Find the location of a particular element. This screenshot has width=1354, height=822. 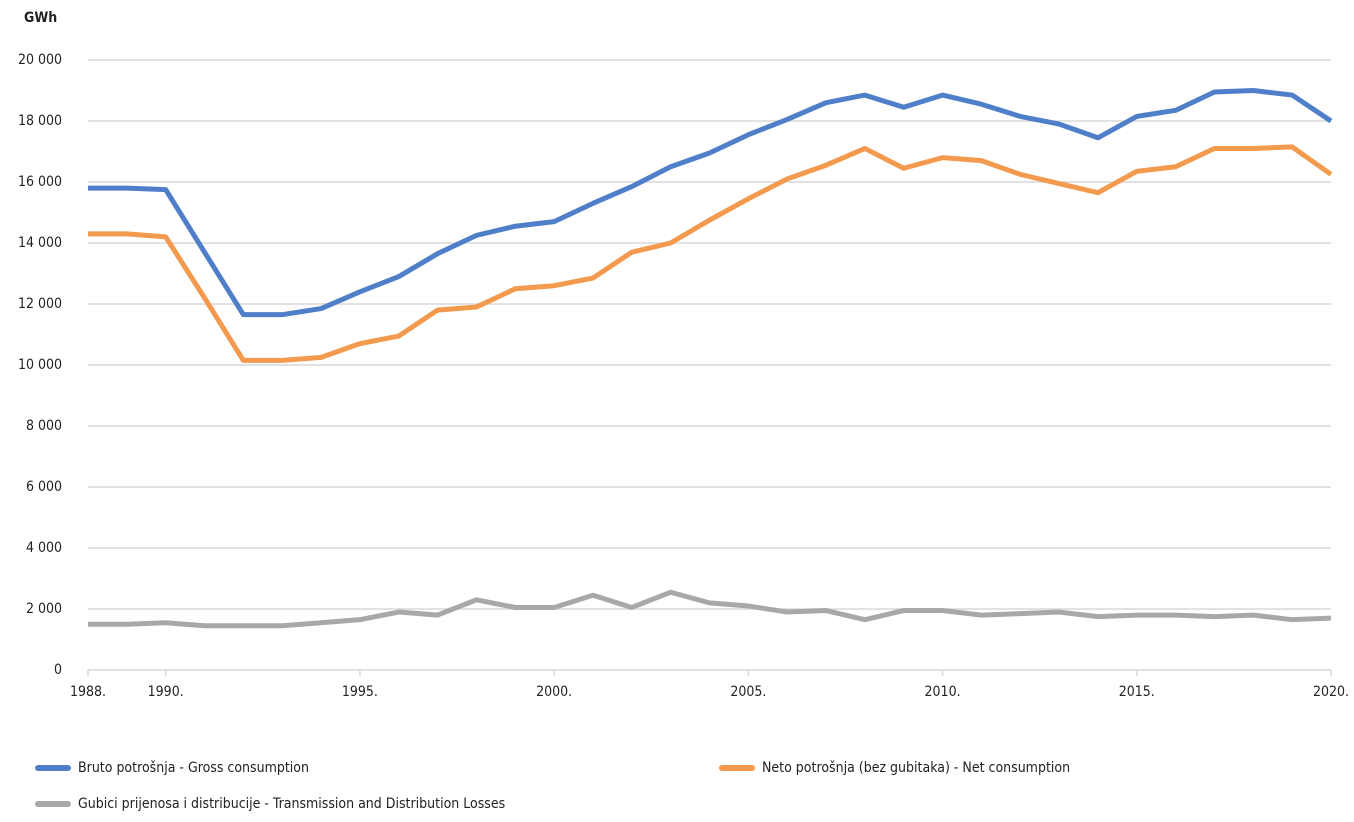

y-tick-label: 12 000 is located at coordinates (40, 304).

=-=-=

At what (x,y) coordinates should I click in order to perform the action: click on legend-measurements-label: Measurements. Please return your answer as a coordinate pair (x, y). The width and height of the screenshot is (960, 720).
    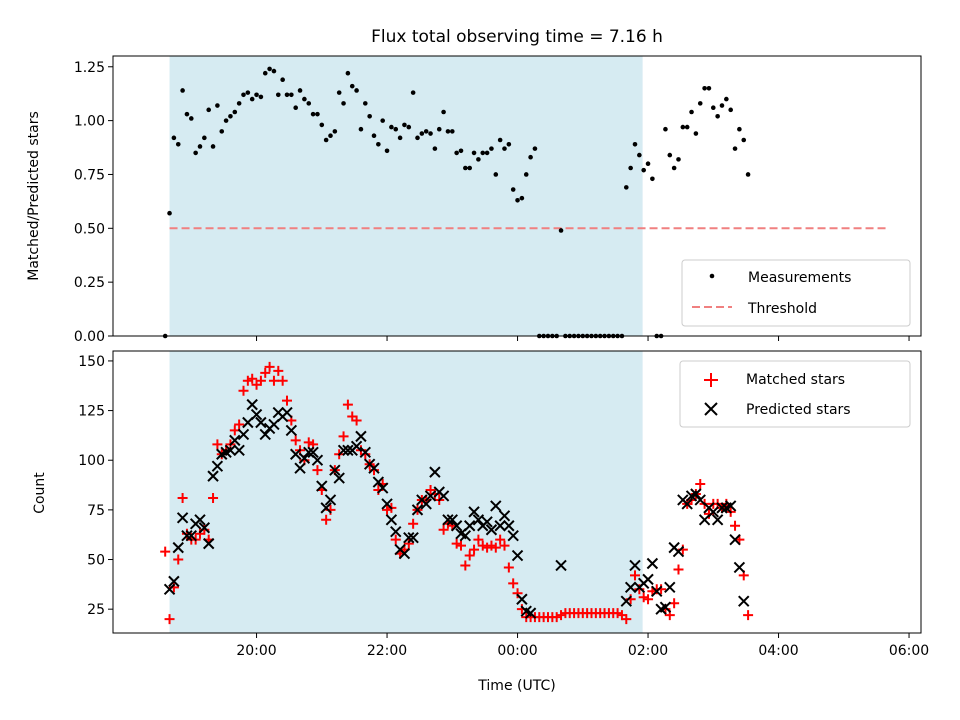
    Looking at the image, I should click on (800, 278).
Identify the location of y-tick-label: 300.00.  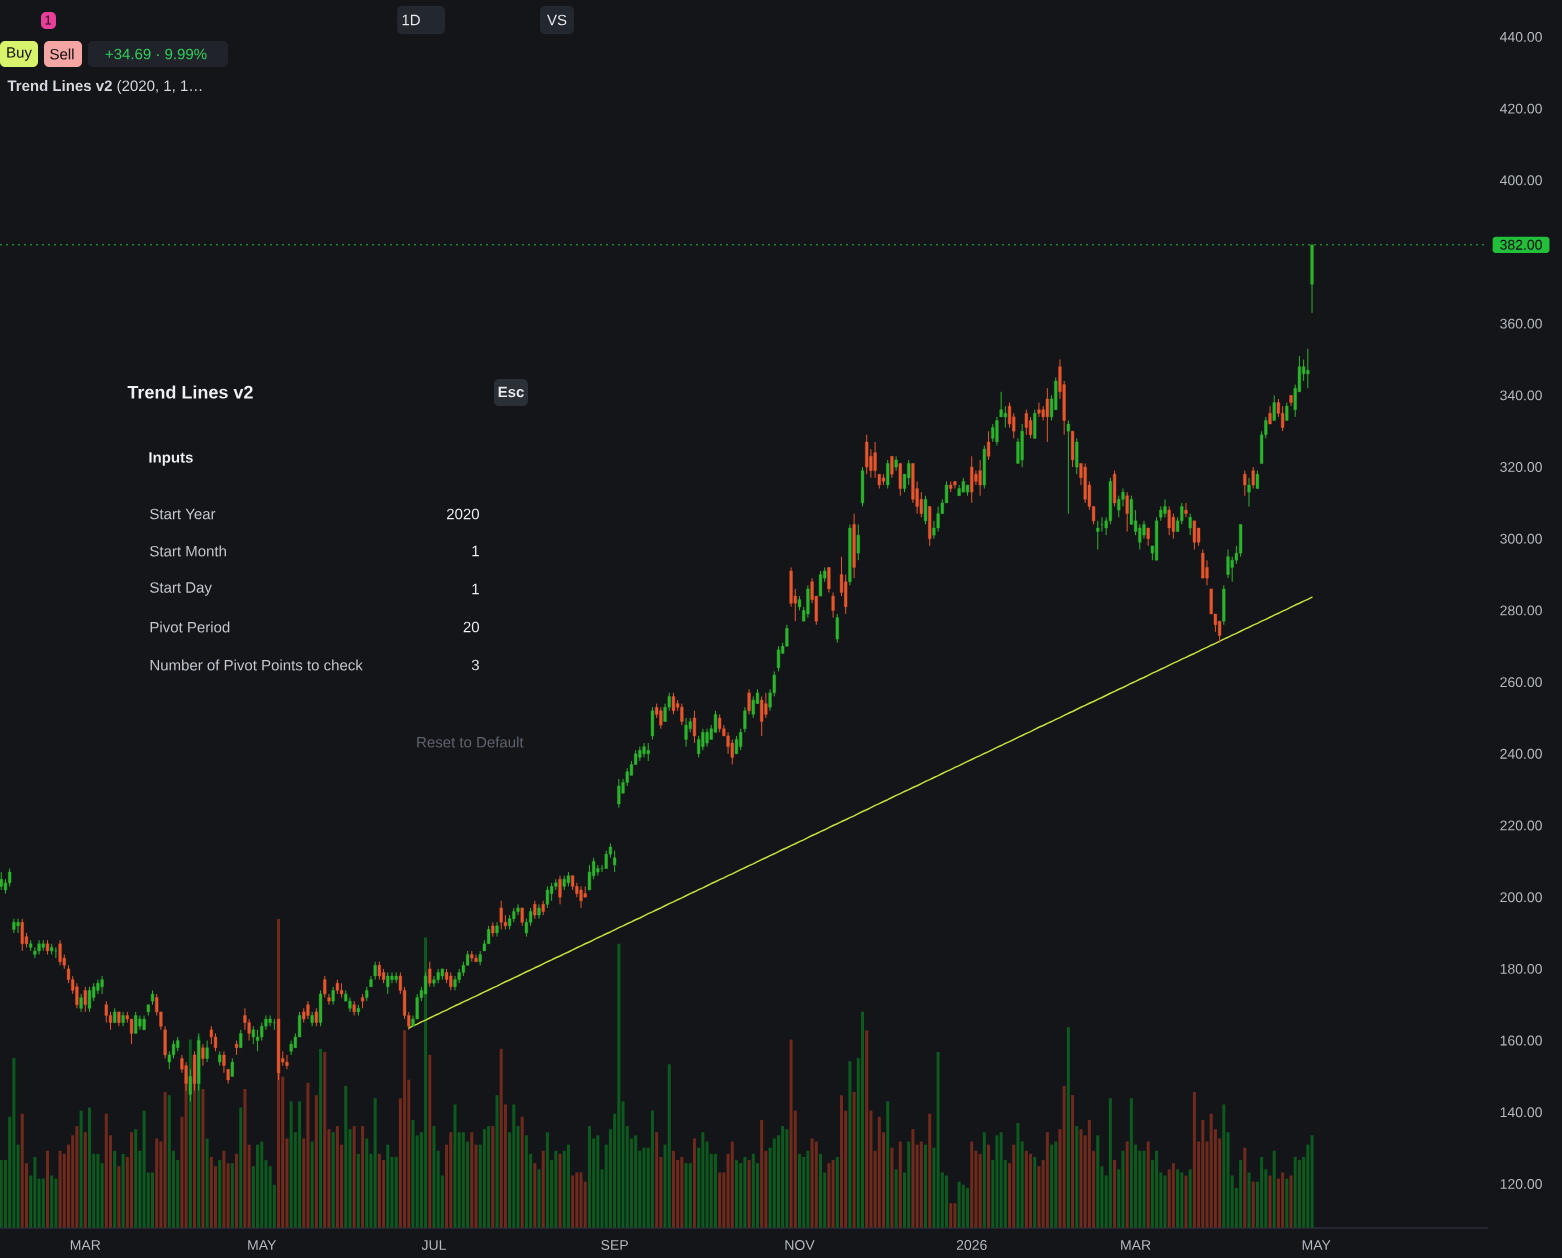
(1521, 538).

=-=-=

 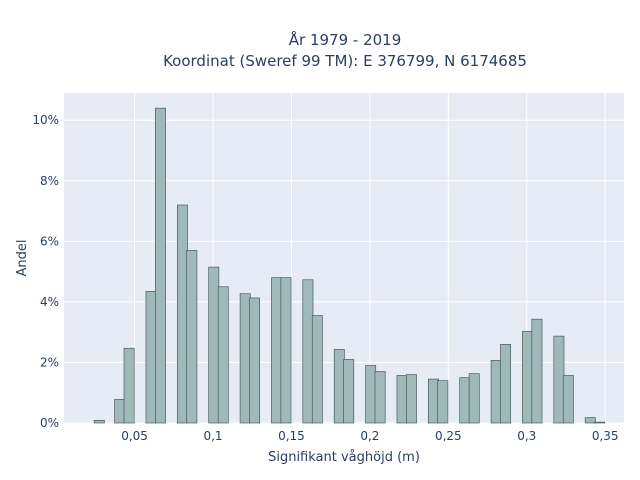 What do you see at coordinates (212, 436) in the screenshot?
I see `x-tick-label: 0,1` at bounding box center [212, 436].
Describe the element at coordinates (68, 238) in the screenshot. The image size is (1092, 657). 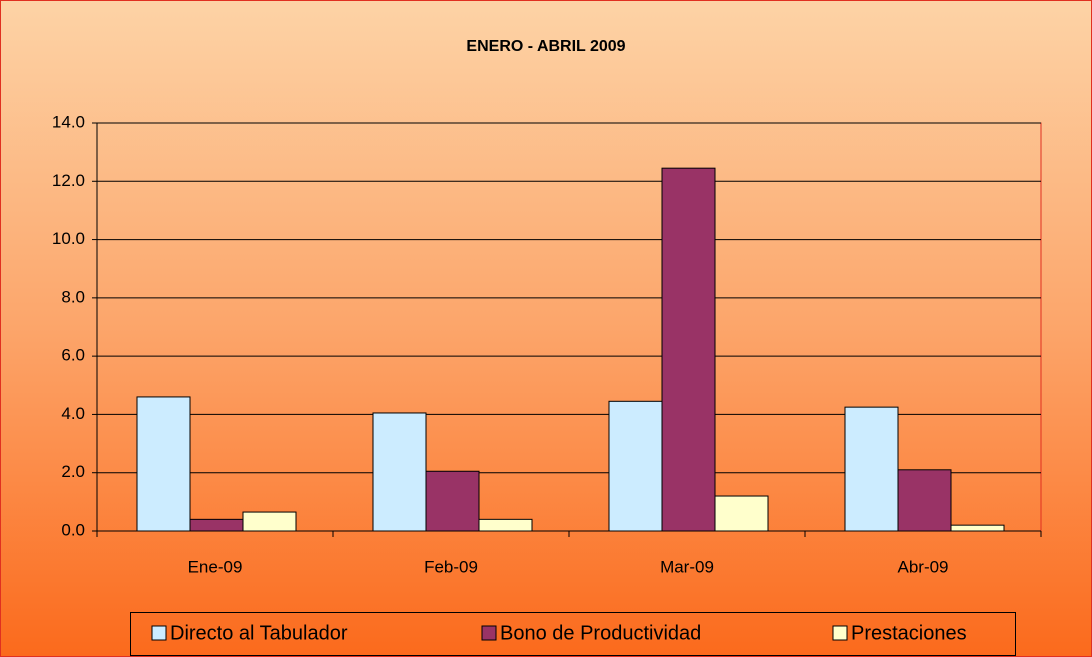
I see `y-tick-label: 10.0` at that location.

=-=-=

» Instructions to follow:
Reproduce the rows without any change, beginning at the line containing "What do you" and continuing through the line containing "at that location.", including both of those lines. Omit the pictures.

» Output for this exercise:
  What do you see at coordinates (212, 436) in the screenshot?
I see `x-tick-label: 0,1` at bounding box center [212, 436].
Describe the element at coordinates (68, 238) in the screenshot. The image size is (1092, 657). 
I see `y-tick-label: 10.0` at that location.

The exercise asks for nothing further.